Alexandre Rosa, Têtu, avril 2004



À la VIH, à la mort


en 1986, Thierry Fourreau rencontre en boîte un garçon qui allait changer sa vie. 1994, l’amant meurt du sida. Il a fallu plusieurs années avant que l’auteur parvienne à écrire ce que furent la rencontre, la maladie et la mort. « Nous nous aimions mais nous vivions mal », commente l’auteur au détour de ce récit bouleversant qui, de l’éblouissement d’une rencontre au deuil à vivre (en passant par l’horreur de la maladie, la fin, la crémation…), se nourrit d’un style émouvant, loin du larmoiement, si juste. Ce court récit, ces mots contre l’oubli, sont à lire absolument.


Jules Lefeuvre, Illico, 12 mars 2004



Constat de douleur


Un homme jeune rencontre un jeune homme. Ils s’aiment, ils se quittent. Le plus jeune découvre qu’il est atteint du sida. L’aîné l’accompagne dans sa souffrance, dans sa déchéance physique. Le plus jeune demande à être incinéré avec son blouson Perfecto, et les boutons de métal, que le feu n’a pas détruits, cliquettent dans l’urne que l’aîné tient contre sa poitrine, au Père-Lachaise. Près de quinze ans après, il raconte cette histoire, leur histoire, celle d’un amour, d’une séparation et d’une mort, à la fin des années 80, qui pour beaucoup furent les années sida.

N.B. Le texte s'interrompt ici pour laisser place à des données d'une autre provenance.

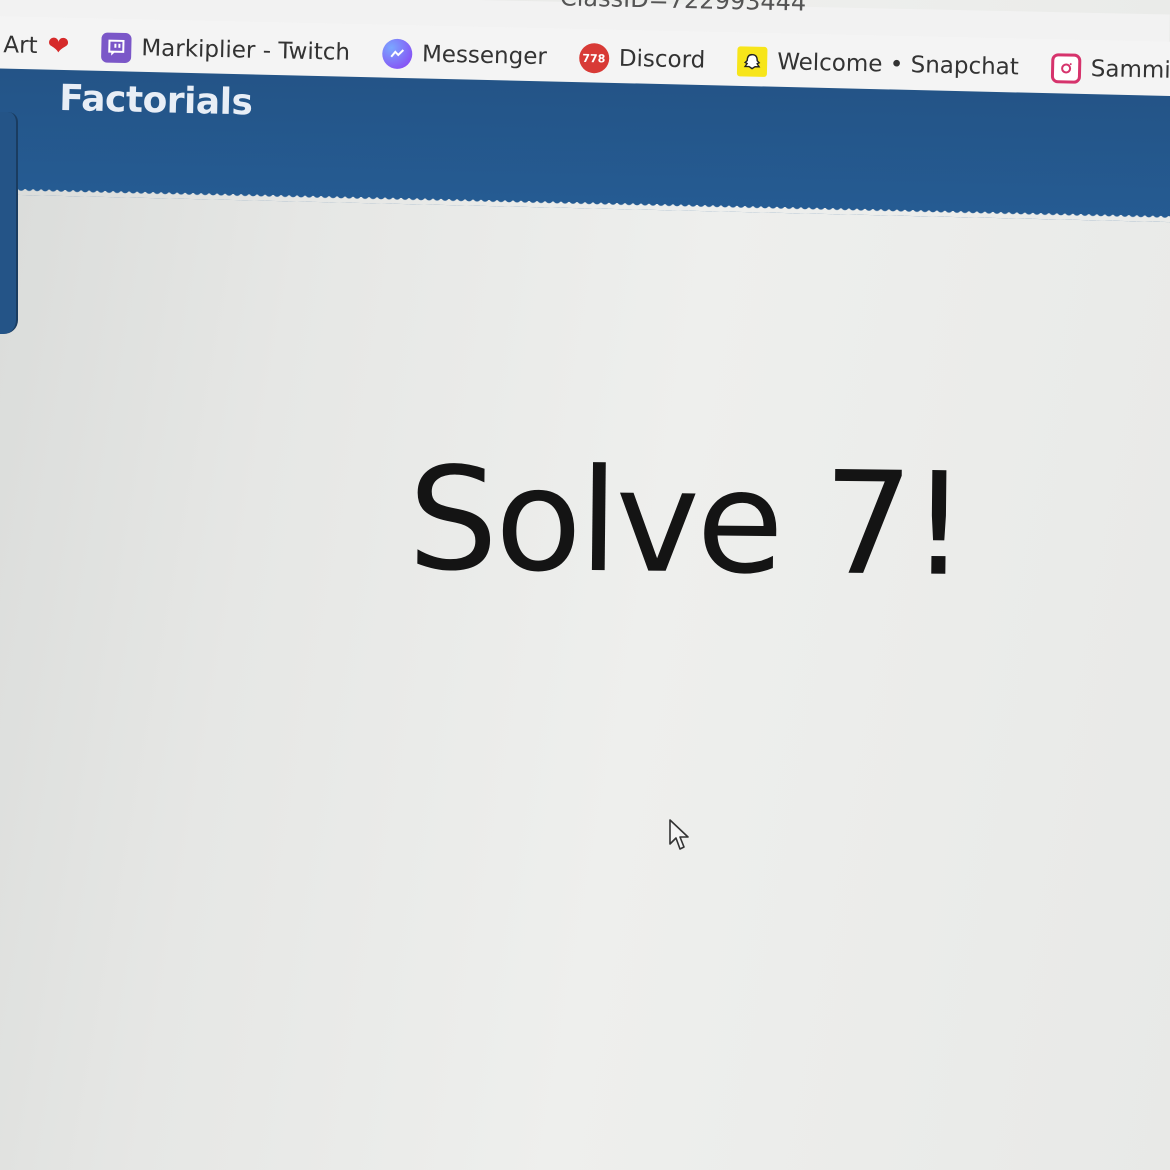 Image resolution: width=1170 pixels, height=1170 pixels. What do you see at coordinates (662, 60) in the screenshot?
I see `bookmark-label: Discord` at bounding box center [662, 60].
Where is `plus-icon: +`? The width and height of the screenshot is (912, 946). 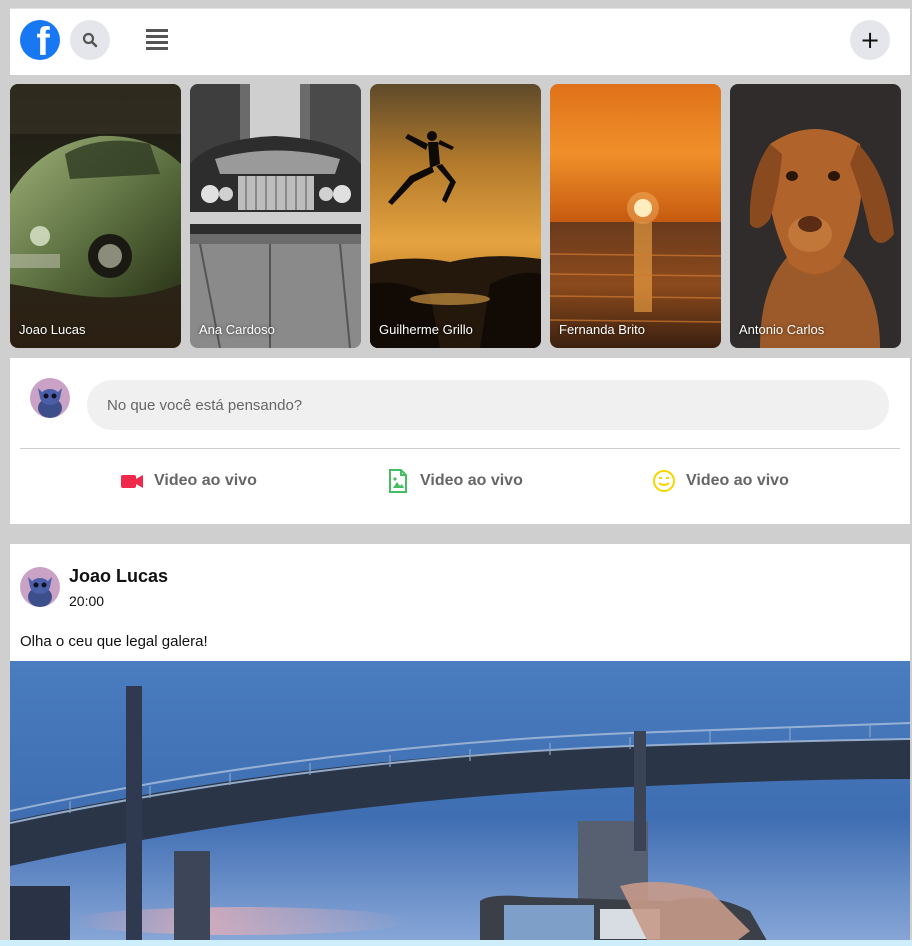 plus-icon: + is located at coordinates (870, 40).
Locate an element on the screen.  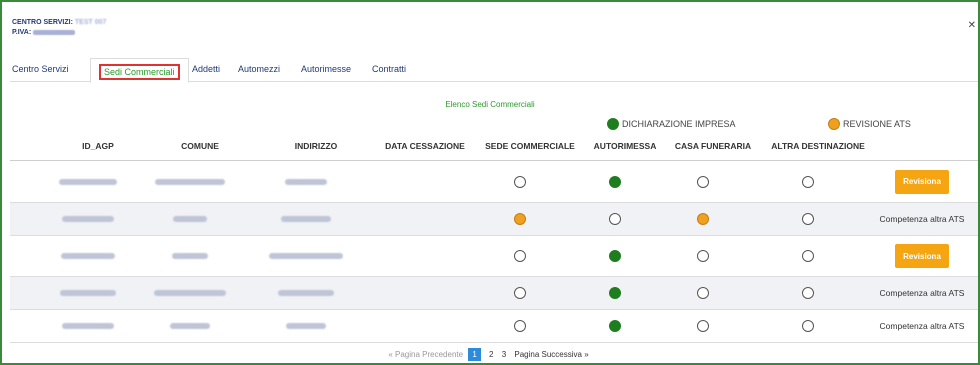
col-header-data-cessazione: DATA CESSAZIONE is located at coordinates (425, 146).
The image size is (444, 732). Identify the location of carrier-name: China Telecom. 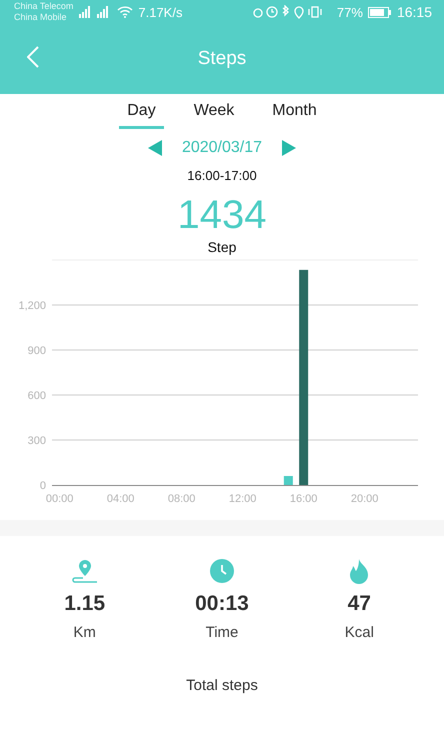
(44, 6).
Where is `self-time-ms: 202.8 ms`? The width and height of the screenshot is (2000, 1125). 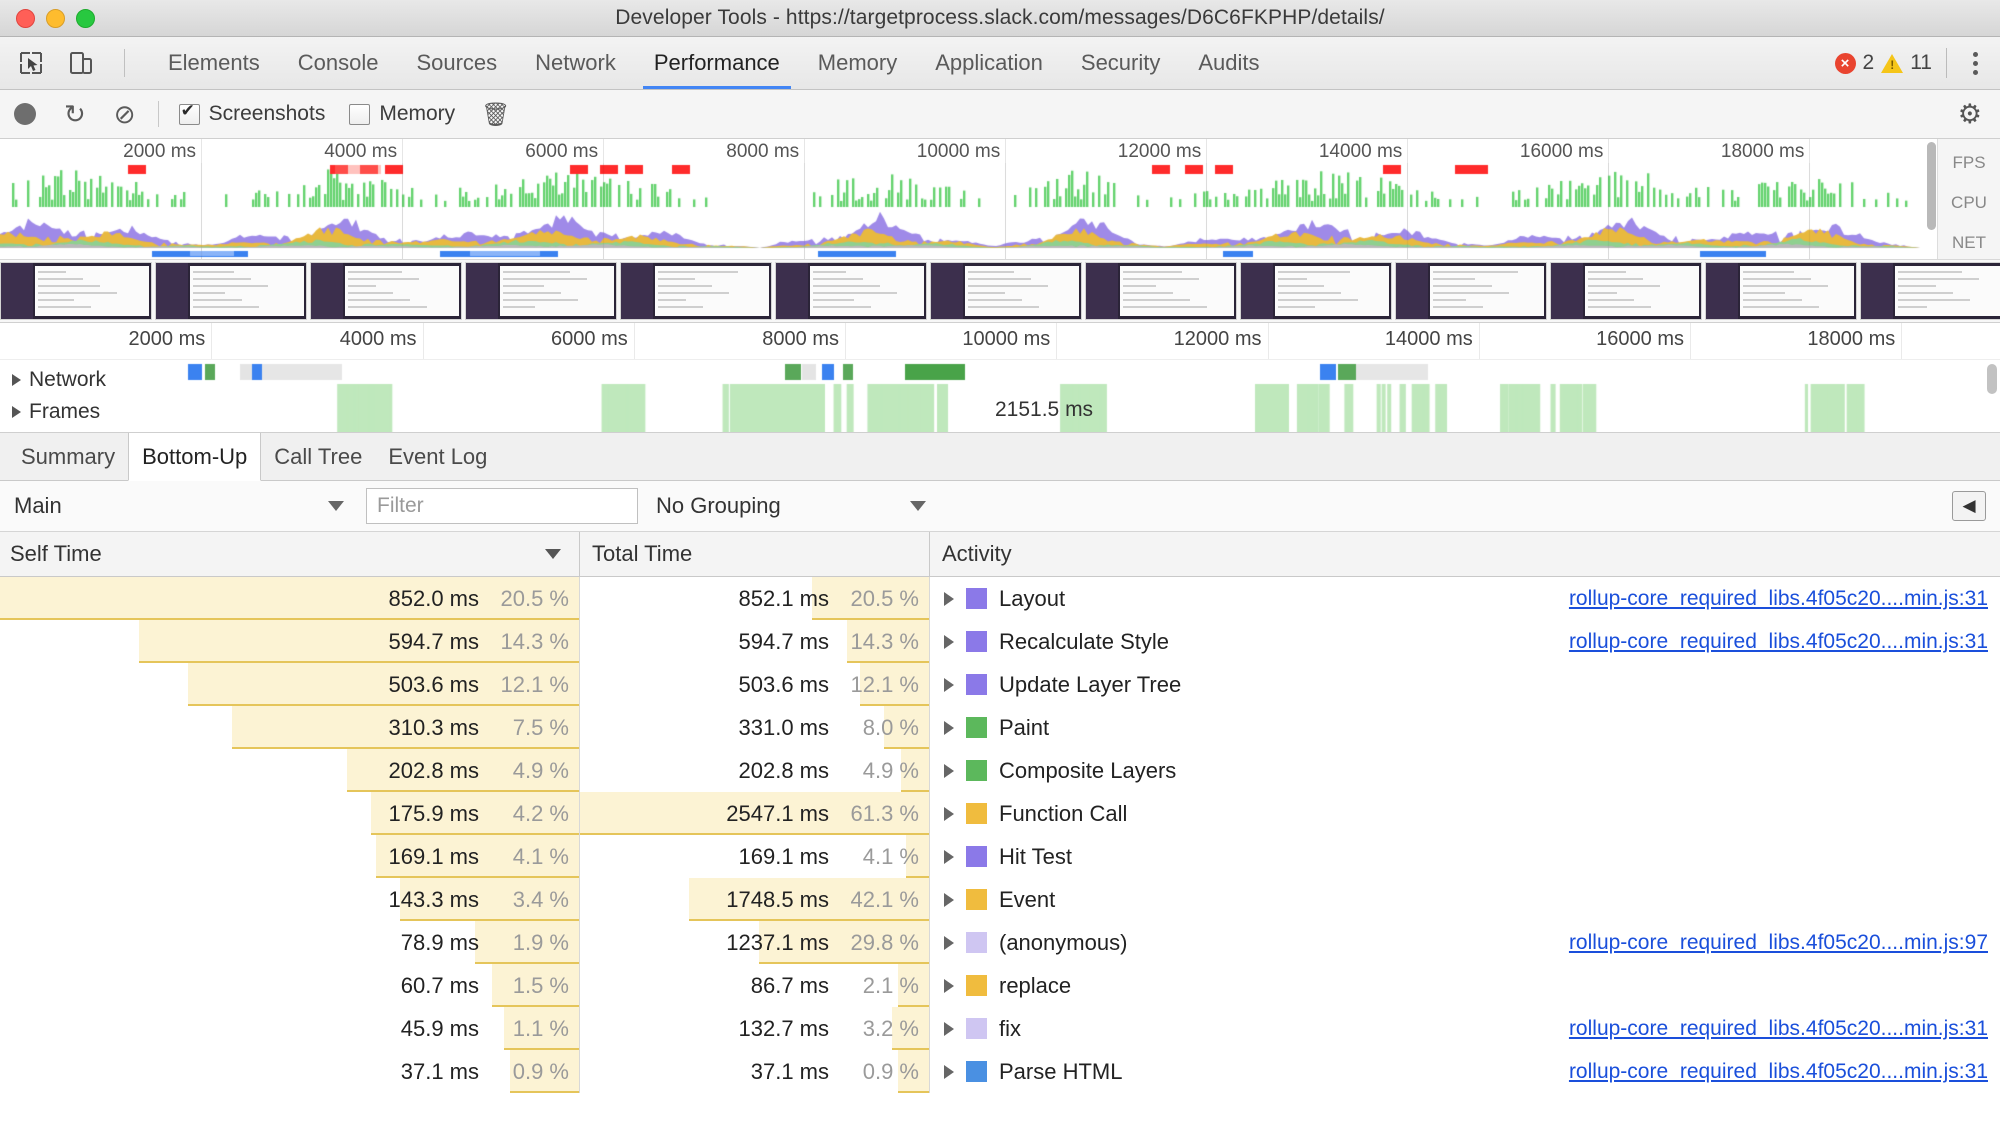 self-time-ms: 202.8 ms is located at coordinates (434, 770).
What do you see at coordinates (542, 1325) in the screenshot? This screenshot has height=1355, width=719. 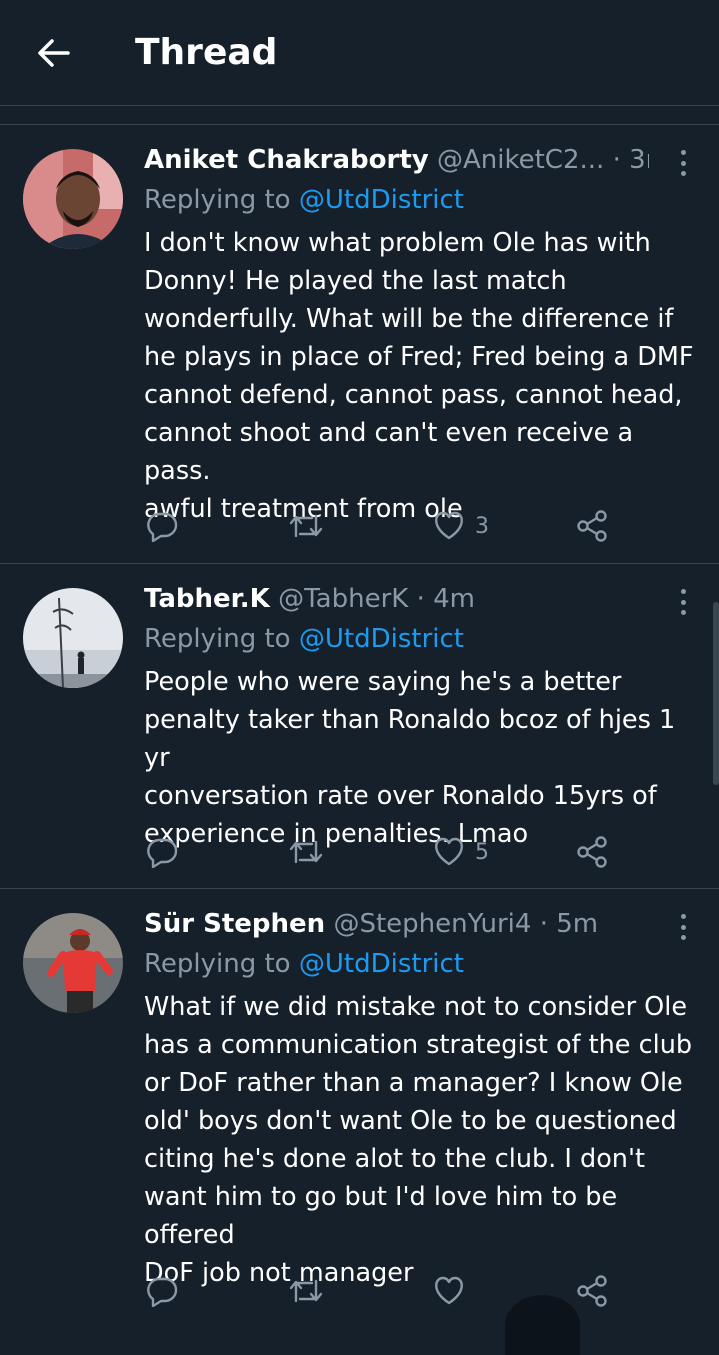 I see `floating-shape` at bounding box center [542, 1325].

Il est extrêmement difficile de parler d’un tel livre, comme il est difficile de parler de n’importe quel texte aussi intime, aussi brûlant, aussi digne et aussi douloureux. Aussi pudique dans l’impudeur. Il faut simplement dire que Perfecto, en une cinquantaine de pages, dit des choses essentielles sur l’amour, sur la souffrance, sur le deuil. Ce constat de douleur est d’une écriture sèche, retenue. C’est cependant un livre bouleversant, au sens fort du terme. Et qui permet de comprendre de l’intérieur le drame que, pour certains, ont été ces années qui aujourd’hui – dans l’information, on le sait, un clou chasse l’autre – semblent si lointaines.


Christophe Mercier, Le Point, 11 mars 2004



[…] Un beau et bref « mausolée » pour un amant mort, qui raconte aussi comment on devient écrivain (en ne cessant pas de l’être).